Wednesday, 27 April 2016

Oh Rupert....


When he’s not remotely uploading baby penguin porn on to the laptops of editors that have upset him, Rupert Murdoch likes to relax by wearing a specially made ceramic urinal bonnet and having blindfolded Aboriginal boys piss in his face. All the while, and it’s this specific detail which brings the media mogul to orgasm, his latest trophy wife (at the time of writing it’s heartless ex Jagger spunkbin Jerry Hall) needs to softly coo “Time for Tubby bye bye, Time for Tubby bye bye” at the nonagenarian’s urine-speckled features.

None of that’s true, of course, but that’s unimportant. Truth is in the lie of the beholder. And when your goal is world domination, little things like dignity and people’s feelings are just minor potholes in the road.  The stresses of the megalomaniac are unknown to us, just as their wealth and power lust seem unimaginable so their problems must seem exponential too. We may quietly sympathise with the widow whose husband has died at a football match, or the mother of a missing child whose deleted voicemails give temporary hope they may yet be found but what are these worries compared to those of a man in pursuit of a controlling interest in a news channel that employs Eamonn Holmes? We all neglect things in personally turbulent times, our families, our appearance, our finances – the truth is just something we can mend at a later date.

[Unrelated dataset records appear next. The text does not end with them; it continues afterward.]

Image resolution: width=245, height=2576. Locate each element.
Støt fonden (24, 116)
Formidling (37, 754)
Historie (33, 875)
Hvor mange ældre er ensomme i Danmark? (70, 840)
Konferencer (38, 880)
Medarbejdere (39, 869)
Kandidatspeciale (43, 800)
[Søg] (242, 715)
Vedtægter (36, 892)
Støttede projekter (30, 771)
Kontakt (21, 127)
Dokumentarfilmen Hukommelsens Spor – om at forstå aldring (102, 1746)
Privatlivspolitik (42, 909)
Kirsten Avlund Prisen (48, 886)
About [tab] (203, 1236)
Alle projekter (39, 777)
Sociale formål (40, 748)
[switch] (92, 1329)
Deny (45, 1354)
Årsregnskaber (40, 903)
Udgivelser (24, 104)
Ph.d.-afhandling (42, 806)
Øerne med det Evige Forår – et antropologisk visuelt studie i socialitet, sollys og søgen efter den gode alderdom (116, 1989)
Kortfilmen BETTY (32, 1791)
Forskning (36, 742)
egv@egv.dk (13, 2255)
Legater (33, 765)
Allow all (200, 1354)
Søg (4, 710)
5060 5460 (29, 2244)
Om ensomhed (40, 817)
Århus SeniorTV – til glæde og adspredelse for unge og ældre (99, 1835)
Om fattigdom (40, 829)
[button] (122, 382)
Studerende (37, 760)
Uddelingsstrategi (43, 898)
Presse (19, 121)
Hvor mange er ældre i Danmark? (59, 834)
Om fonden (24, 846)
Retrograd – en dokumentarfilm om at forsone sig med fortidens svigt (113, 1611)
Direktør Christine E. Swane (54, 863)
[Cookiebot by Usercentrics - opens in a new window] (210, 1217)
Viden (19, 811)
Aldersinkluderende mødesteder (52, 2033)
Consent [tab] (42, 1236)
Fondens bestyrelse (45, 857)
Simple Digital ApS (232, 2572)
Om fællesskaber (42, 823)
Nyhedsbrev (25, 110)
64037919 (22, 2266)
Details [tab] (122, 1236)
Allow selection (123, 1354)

People staring at the front pages of today’s newspapers may find themselves appalled by the lack of prominence given by Murdoch’s papers to the decisive verdicts handed out at the Hillsborough inquest yesterday. Some might say this is a final insult to those dead football fans, crushed as they were by an incompetent police force in thrall to a right-wing psychopath,  and then lied about by a press deeply in love with the same woman. Perhaps it is easier to see Murdoch and the South Yorkshire Police Force as rival lovers, both desperately yearning for the affection of a cold, distant woman. Love makes us do desperate things. It makes us believe supermodels half our age have genuine affection for our bald, wobbly, melanoma scarred bodies and not the billions in our account. It makes us rob pension funds and move our cash into our spouses names when we’ve been rumbled as a celebrity paedononce. It can even make us campaign for over a quarter of a century to clear the names of our loved ones when they have been besmirched by a national media in order to save the necks of Establishment figures. Love, love, love, love, love. It’s called love and it belongs to us.

All Murdoch has ever been guilty of is love. He craves your affection. And right now, when he refuses to issue even the slightest mea culpa, he leaves himself at his most vulnerable. Just as the shamed husband queues forlornly at the florist so the speckle headed press baron makes Sky Sports and Movies available to new customers at their lowest ever price. He can’t tell you how he feels in words. He’s not Julia Roberts, stood before Hugh Grant asking him to love her. He can’t go near Hugh Grant, not since Leveson. Truth, well what does it matter when love is at stake.

Don’t boycott his papers, don’t cancel his channels.  That’s kicking a man when he’s down, pissing in his pockets, robbing his money, slandering his name. And we’re better than that.